HomeRecord Highs, Cooler Growth: Why the Fed May Trim in September

Record Highs, Cooler Growth: Why the Fed May Trim in September

PUBLISHED  | 4 min read

George Tsilis

Correspondent

Markets spent the week leaning hard into the view that the Federal Reserve will start easing next month. Fed funds futures put the odds of a quarter-point cut at the September 16–17 meeting in the mid-to-high-80s, a conviction that solidified after Chair Jerome Powell’s Jackson Hole remarks about a “shifting balance of risks” toward the labor market. The policy-sensitive 2-year Treasury yield slid to approximately 3.62% mid-week, near four-month lows and almost a full percentage point below the midpoint of the current 4.25%–4.50% target range, a classic market indication for imminent cuts.

Hard data offered something for both doves and hawks. On economic growth, the Bureau of Economic Analysis’ second estimate showed real GDP expanding at a 3.3% annualized pace in 2Q, revised up from 3.0% on firmer consumer outlays and investment. That strength helped lift equities to fresh highs, but it also raised the bar for 3Q. Looking ahead, the Atlanta Fed’s GDPNow model pegs 3Q growth at 2.2% as of August 26. This is still healthy, but a clear downshift from spring’s pace. Together, those readings sketch a soft-landing path that leaves room for the Fed to trim rates without signaling alarm.

Inflation remains the swing variable. July’s CPI showed core prices running at 3.1% year over year, up from 2.9% in June which is enough of a re-acceleration to keep the Fed cautious, especially with tariff pass-through still uncertain. Powell acknowledged that tariff-related price pressure is a risk, even as he emphasized rising labor-market slack. The next test lands with July PCE print today. Consensus expects core PCE to edge up to around 2.9% year over year. An in-line or softer result would likely cement September’s cut. However, a hotter print wouldn’t necessarily derail it, but it would complicate the glidepath for additional easing.
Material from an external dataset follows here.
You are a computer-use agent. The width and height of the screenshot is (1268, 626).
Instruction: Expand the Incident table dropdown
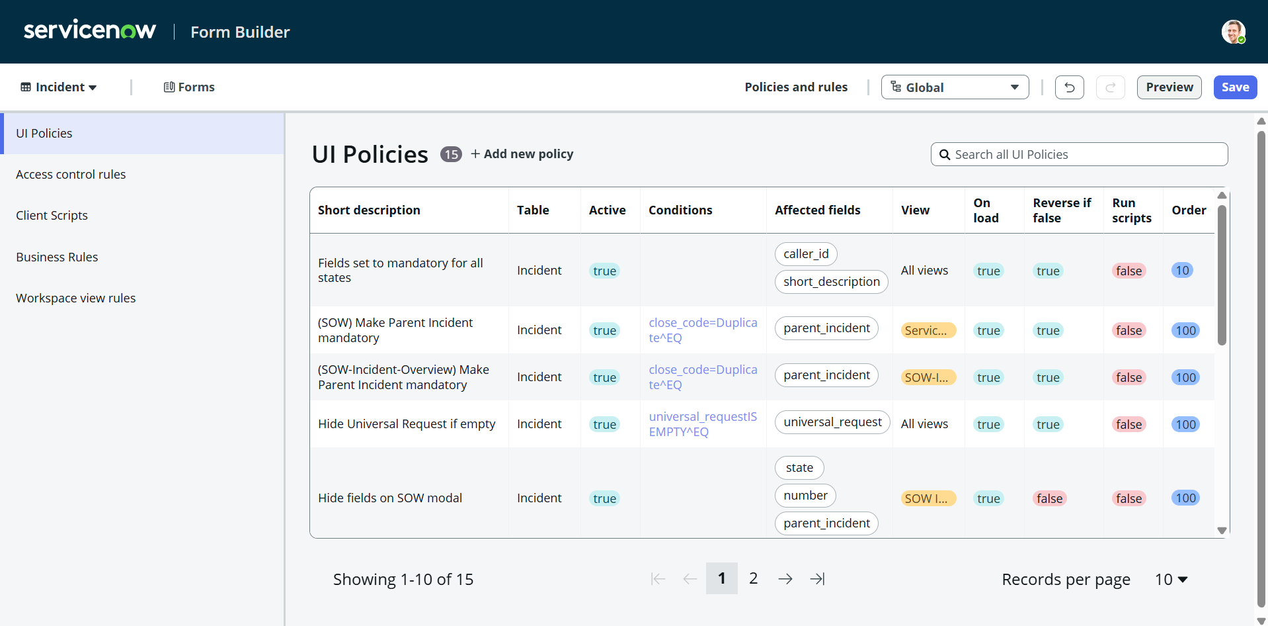coord(59,87)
The weekly labor flow stayed consistent with a balanced jobs picture. Initial jobless claims fell by 5,000 to 229,000 in the week ended August 23, while continuing claims hovered just under two million. This mix of low layoffs but slower hiring supports the market’s reading that policy is a bit tight relative to where growth and inflation are trending, and it aligns with simple rules-based frameworks that show the funds rate is modestly above neutral.

Stocks reflected the macro blend of resilient activity, easing inflation risk, and rising rate-cut odds. The S&P 500 closed at a record 6,501.86 yesterday, the Dow notched a fresh high, and the Nasdaq inched back toward its peak. AI remained the market’s narrative backbone with Nvidia’s (NVDA) results and guidance which drew a mixed reaction. Shares dipped but analysts largely raised price targets, underscoring a view that enterprise and cloud capex for AI infrastructure is intact even amid China-related uncertainty. With breadth slowly improving and long rates edging lower, equity bulls argued the path of least resistance remains up so long as the inflation data cooperates.

Rates and the dollar traded in a way that reinforced the easing story. As noted, the two-year yield pressed into the mid-3.6s, and the 10-year hovered a little above 4.20%. The dominant aggregate macro impulse remains domestic with a sturdy consumer, a gradually cooling labor market, and inflation inching toward target.

Housing and capex detail didn’t change the narrative. With mortgage affordability still tight, housing indicators softened at the margin, while core capital-goods shipments suggested business equipment spending started 3Q on decent footing. Both help explain why the GDPNow track is slower than 2Q but not rolling over. In the background, seasonality looms as September’s reputation as a rough month is well known. Yet the bulls are sticking with the mantra that trend usually trumps seasonals when momentum and liquidity are favorable.

There are many factors that may be driving the market’s confidence in a September cut including politics, growth scares, or tariffs fading as an inflation impulse. Powell’s door-opening at Jackson Hole, a two-year yield that’s decisively below the policy rate, and high-80s cut odds form a coherent picture of policy has been a bit tight, growth is slowing from an above-trend quarter, and inflation progress is close enough to give the Fed optionality. If core PCE arrives near expectations, the case for a measured, risk-management trim in September remains strong. If it surprises hot, markets will quickly re-price the path beyond September, but the first step still looks likely.